Due to the significant expense of replacement, homeowners with 20-30 yr old kitchen cabinets are opting instead to refinish what they have, provided that they are in good condition and their architecture still remains in style. Most – though not all – of the cabinets being refinished today have been stained and varnished, this was a look in the 70s and 80s that celebrated the natural beauty of a particular wood species.
However, varnishes and polyurethanes ambered over time, and woods in some instances oxidized to yellower and darker tonalities which became both unattractive and incompatible with the new design trends of the 90s and new millennium that called for brighter and more uplifting kitchens. This new look was achieved by coating cabinets with opaque whites and off whites, and in many instances antiquing the painted surfaces. Additionally, faster drying and more durable cabinet coatings – Conversion Varnish to name one – became available and revolutionized the industry for their superior finishes as well as their production and packing efficiency in the factory environment.
When refinishing a set of kitchen cabinets for his or her client, whether over varnish/polyurethane or the new generation of harder, catalyzed cabinet coatings, the painting or finishing contractor is challenged when choosing a coating system that will 1) adhere to the existing finish; 2) provide durability and ease of cleaning; 3) be aesthetically pleasing to the eye and touch; and last but not least, be user friendly and environmentally safe in the client’s home. It is therefore of paramount importance that the contractor – taking nothing for granted – deliberately approaches each refinishing project with a first priority of testing his or her finishing system for adhesion and coating compatibility before commencing with the finishing process. The new generation of waterborne bonding primers e.g. Stix has made this task a lot easier.
Our shop operation at Renaissance that dates back to 1981 has created a niche for us in the cabinet refinishing industry and has become an important segment of our painting and decorating business. Because we can remove doors and drawer fronts, clean, prep and spray them in our shop, we are able to offer our clients catalyzed products that are far more durable than waterborne architectural paints purchased in paint stores, but too toxic to apply in a residential environment. Because the flash time is also much quicker, the finish is virtually dust free and with a superior leveling capacity. That said, we typically opt for manual application of a waterborne finishes – matched to the shop applied finish – on the cabinet boxes and face frames unless the client does not wish to see any evidence of the applicator i.e. brush strokes and orange peel from rollers, and specifies only spray application. In this case we must “tent off” the cabinets and protect all other surfaces from overspray.
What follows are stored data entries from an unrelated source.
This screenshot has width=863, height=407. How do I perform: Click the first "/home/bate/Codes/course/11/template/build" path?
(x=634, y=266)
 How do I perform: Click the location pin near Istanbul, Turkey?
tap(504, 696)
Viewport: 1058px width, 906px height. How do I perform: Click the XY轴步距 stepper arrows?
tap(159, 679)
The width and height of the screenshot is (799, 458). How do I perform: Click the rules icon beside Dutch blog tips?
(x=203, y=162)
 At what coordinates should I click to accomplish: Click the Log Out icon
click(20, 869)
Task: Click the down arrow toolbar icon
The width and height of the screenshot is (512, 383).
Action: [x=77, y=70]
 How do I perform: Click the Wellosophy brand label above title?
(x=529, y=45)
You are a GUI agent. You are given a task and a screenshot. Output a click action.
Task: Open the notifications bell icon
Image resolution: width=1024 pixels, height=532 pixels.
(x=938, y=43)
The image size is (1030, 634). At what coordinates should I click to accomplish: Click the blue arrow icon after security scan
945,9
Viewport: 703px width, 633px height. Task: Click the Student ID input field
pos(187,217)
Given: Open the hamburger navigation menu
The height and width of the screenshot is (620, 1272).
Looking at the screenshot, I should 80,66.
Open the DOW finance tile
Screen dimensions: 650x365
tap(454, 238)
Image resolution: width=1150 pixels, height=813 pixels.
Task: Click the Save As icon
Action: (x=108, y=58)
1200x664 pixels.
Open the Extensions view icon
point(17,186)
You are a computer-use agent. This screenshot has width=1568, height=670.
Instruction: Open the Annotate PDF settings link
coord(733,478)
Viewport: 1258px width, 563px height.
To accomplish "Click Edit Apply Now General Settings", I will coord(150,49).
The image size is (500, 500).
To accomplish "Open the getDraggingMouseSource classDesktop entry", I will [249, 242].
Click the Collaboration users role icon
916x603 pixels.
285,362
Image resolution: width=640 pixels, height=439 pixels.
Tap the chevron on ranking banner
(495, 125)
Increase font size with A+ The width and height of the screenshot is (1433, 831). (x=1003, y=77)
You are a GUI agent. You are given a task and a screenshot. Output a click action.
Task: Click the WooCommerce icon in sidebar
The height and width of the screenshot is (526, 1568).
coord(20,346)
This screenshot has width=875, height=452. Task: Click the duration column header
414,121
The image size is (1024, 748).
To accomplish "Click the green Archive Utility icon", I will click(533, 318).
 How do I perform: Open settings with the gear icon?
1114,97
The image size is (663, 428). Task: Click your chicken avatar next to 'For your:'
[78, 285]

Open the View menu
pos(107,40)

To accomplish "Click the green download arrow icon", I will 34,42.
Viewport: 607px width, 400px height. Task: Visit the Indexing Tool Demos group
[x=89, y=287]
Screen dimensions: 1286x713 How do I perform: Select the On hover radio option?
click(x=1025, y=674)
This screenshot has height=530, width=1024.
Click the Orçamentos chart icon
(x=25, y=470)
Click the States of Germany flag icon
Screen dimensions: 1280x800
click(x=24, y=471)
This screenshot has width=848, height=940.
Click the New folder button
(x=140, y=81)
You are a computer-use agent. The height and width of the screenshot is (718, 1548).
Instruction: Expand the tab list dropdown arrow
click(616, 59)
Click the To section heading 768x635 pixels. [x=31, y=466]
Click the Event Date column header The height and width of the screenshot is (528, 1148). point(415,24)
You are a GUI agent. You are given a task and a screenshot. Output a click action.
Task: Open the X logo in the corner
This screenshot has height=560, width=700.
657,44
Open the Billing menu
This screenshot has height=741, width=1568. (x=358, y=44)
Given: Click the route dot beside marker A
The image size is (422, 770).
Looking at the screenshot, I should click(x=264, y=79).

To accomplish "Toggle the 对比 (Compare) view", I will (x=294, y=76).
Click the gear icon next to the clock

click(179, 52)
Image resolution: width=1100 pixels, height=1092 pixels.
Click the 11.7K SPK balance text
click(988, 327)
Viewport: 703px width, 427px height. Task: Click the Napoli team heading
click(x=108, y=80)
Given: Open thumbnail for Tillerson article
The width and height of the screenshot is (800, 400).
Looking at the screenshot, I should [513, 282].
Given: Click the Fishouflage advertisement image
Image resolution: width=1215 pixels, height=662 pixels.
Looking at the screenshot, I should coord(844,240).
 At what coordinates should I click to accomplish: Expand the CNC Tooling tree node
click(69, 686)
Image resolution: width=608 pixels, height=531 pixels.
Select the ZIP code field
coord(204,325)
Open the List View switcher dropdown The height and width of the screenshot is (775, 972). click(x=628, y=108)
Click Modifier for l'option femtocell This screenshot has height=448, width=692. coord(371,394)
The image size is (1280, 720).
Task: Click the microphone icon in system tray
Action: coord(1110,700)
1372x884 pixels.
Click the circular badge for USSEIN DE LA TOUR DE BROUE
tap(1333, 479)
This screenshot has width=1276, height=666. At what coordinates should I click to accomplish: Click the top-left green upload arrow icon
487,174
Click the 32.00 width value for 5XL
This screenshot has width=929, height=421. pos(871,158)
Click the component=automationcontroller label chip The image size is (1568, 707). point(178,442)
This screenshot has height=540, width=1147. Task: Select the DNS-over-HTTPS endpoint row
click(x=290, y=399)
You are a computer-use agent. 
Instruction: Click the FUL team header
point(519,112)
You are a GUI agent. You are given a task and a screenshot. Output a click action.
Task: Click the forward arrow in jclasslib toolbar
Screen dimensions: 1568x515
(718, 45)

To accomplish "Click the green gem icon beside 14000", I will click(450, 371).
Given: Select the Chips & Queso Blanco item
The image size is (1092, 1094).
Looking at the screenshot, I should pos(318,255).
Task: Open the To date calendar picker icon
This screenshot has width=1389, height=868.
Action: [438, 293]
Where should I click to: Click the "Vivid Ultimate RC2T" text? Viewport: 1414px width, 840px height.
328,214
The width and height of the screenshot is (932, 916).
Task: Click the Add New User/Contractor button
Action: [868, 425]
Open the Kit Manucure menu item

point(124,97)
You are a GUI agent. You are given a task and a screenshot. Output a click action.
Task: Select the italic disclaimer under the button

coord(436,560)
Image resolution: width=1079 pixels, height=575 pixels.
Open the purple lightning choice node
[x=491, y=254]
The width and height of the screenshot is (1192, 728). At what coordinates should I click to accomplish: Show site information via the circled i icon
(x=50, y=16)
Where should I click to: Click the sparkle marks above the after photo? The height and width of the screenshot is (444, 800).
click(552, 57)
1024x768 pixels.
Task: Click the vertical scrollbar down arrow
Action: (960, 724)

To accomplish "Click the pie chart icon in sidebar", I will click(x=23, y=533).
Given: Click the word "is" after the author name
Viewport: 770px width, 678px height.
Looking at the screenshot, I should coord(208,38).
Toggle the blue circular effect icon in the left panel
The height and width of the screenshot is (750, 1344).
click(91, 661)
Besides the limitations created by their toxicity, the downside of catalyzed conversion varnish type products as a refinishing option for the homeowners lies in the difficulty of touching up, since the coating must be remixed (catalyzed) and sprayed in a shop environment. On the other hand, waterborne products can be touched up manually – out of the original can – on site by a contractor or homeowner. The kitchen featured in this blog was spray primed – after testing – with BIN primer sealer both on site and in the shop, spray finished with Benjamin Moore’s Waterborne Advance (Waterborne Alkyd Hybrid), antiqued and clear coated with General Finishes Enduro Poly. The clear coat was applied to both protect the antiquing medium as well as to achieve greater depth in the finish. Clear coating over a waterborne enamel, while an additional expense, is an option that provides greater durability and water resistance, as well as depth of finish.